Quand au Victor de Paul Ardenne, il n’est guère plus victorieux.
Le pauvre Vic rêve d’une société de l’harmonie - celle «préfabriquée par les charlatans de la réunification humaine» -, mais sans arriver à la trouver dans sa propre existence. Non seulement «il bouffe et grossit en conséquence, mais de plus, il ne bande plus.» En tous cas plus dans le cadre de son couple qui se devrait pourtant d’être harmonieux.
Rares sont les hommes qui abordent ainsi de plein fouet cette problématique pourtant quotidienne. Problématique qui plus est escamotée dans ce cas, car cela indiffère à Madame (Madeleine): une autre manière de diminuer le mâle.

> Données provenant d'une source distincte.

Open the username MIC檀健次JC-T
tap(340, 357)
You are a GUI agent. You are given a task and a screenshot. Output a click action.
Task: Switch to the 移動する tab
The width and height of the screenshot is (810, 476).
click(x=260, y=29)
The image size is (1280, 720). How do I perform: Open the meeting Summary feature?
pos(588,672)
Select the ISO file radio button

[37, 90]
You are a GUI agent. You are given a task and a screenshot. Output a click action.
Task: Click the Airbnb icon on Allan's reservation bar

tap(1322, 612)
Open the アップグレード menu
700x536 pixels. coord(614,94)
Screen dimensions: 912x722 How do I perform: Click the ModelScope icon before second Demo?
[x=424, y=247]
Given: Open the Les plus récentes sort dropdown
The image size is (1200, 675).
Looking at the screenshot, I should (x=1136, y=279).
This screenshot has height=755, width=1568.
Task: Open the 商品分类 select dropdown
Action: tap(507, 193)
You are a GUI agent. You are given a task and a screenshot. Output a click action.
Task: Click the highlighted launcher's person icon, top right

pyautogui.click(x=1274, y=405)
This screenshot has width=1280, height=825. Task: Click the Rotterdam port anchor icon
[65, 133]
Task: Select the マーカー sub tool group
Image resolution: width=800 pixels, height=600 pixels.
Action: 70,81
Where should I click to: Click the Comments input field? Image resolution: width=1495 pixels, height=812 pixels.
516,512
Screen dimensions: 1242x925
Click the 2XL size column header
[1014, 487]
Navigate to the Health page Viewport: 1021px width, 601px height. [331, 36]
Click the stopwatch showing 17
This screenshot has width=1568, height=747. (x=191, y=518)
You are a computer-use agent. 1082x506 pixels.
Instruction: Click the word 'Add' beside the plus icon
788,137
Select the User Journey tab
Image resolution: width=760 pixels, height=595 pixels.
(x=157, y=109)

Victor développe alors des stratégies alternatives: il rencontre des femmes actives, avec lesquelles il adopte une attitude clairement passive d’homme objet servile et heureux de l’être.
Elle choisit l’hôtel, le jour, la position – quand bien même les deux qui intéressent Vic sont symptomatiques: d’une part le sexe oral, «étouffoir métaphorique de la parole féminine», commente Ardenne, et d’autre part le sexe anal, qui abolit lui aussi la puissance féminine dans la mesure où celle-ci, contrairement à celle masculine, est fondamentalement puissance d’absorbtion et non pas d’émission. Contre nature. La fin est sans espoir… mais ne se laisse pas dévoiler.
Bonne lecture à toutes celles qui s’intéressent aux désastres des hommes, qui sont forcément aussi les nôtres - les désastres donc, pas les hommes, car finalement, comme nous, ils n’appartiennent qu’à eux-mêmes.